New Piano Sounds Coming for Church
Our worship pastor at The Connection Church, Rene Rodriguez, has been telling me for the better part of a month that I need to update my MainStage patches. He’s right — I’ve been running the same piano and pad sound for years and they’ve started to feel dated. Spent a chunk of this past week digging back into Keyscape (Spectrasonics’ LA Custom C7), Noire (the felt-piano engine in NI’s Komplete), and Omnisphere for pads, building a fresh patch list with proper crossfade-on-mod-wheel behavior so I can blend piano + pad smoothly mid-song.

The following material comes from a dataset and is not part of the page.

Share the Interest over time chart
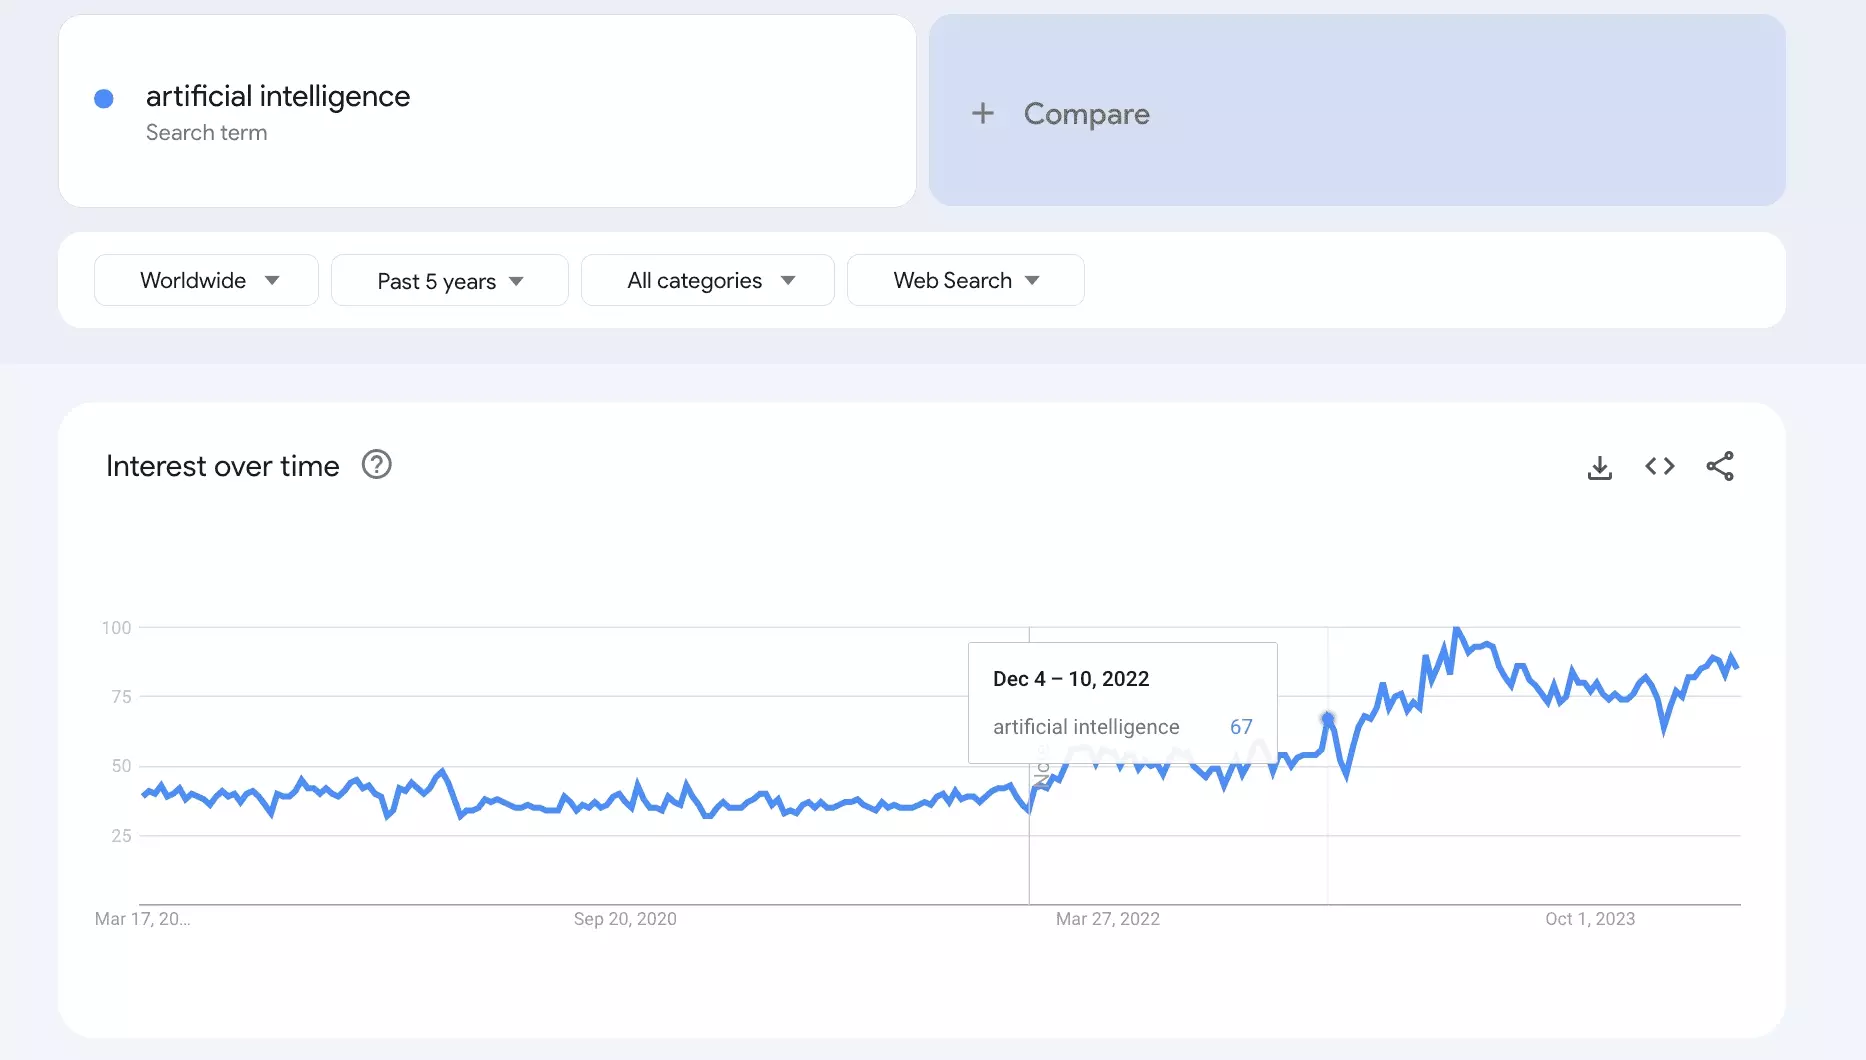This screenshot has height=1060, width=1866. 1721,466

Combined with the Dante cutover I wrote about last week, the church worship clips should start sounding like a different room over the next few weeks — cleaner signal chain, fresher voicings.
Dante — Still a Project
Speaking of Dante: the cutover from analog to all-digital is mostly working, but consistency week-to-week has been a fight. Some Sundays everything routes cleanly the first time; other times we’re chasing dropouts or weird routing states between the Allen & Heath board and Mainstage on my M3. The sound quality when it works is unambiguously better, which is the only thing keeping me from rolling back. Hoping to land on a known-good config in the next couple weeks.
Night of Worship at TCC
One more thing on the church side — The Connection Church (theconnectionchurch.org) holds a Night of Worship service on the first Wednesday of every month, and this past one was the first I’ve actually recorded. Came home with about 45 minutes of video and audio that will turn into shorts over the next two to three weeks — once they’re edited and the new piano patches are dialed in. If you’re local to San Marcos / Buda, come visit the next one. If not, the shorts will land on your feed soon.
A Side Project — Flux Report
And one tangent for the curious: I launched fluxreport.ai this week. It’s a Drudge-style aggregator for AI news — refreshes every ten minutes, pulls from Hacker News, Reddit, GitHub trending, arXiv, and the major AI labs, with niche routes for /security and /enterprise. Different audience from MTPB — same person behind it. If you work in tech and want a fast scan of what’s happening, give it a look.
Closing — A Prayer of Trust in God’s Plan
The Prayer Shorts continue rolling out two a day, 8 AM and 8 PM CT — we’re past 50 prayers published at this point. If you haven’t found them yet, search musictoprayby (one word, no spaces) on YouTube, Instagram, TikTok, Facebook, or X.
Here’s a sample of the kinds of pray-the-Bible prayers landing in those feeds. This one aired this past Thursday — built on Romans 8:28-30, one of the most-quoted promises in all of scripture:
Father, You see what I cannot.
I trust You with every loose end.
And we know that God causes everything
to work together for the good
of those who love God
and are called according to his purpose for them.
For God knew his people in advance,
and he chose them to become like his Son,
so that his Son would be the firstborn
among many brothers and sisters.
And having chosen them, he called them to come to him.
And having called them, he gave them right standing with himself.
And having given them right standing,
All of it. Even this.
This was a heavy tech week — OBS, Smart Tempo, Dante, Mainstage, all in one stretch. None of it is the point. The point is the morning hour at the piano. Everything else is in service of that.
Thank you for listening, and thank you for praying.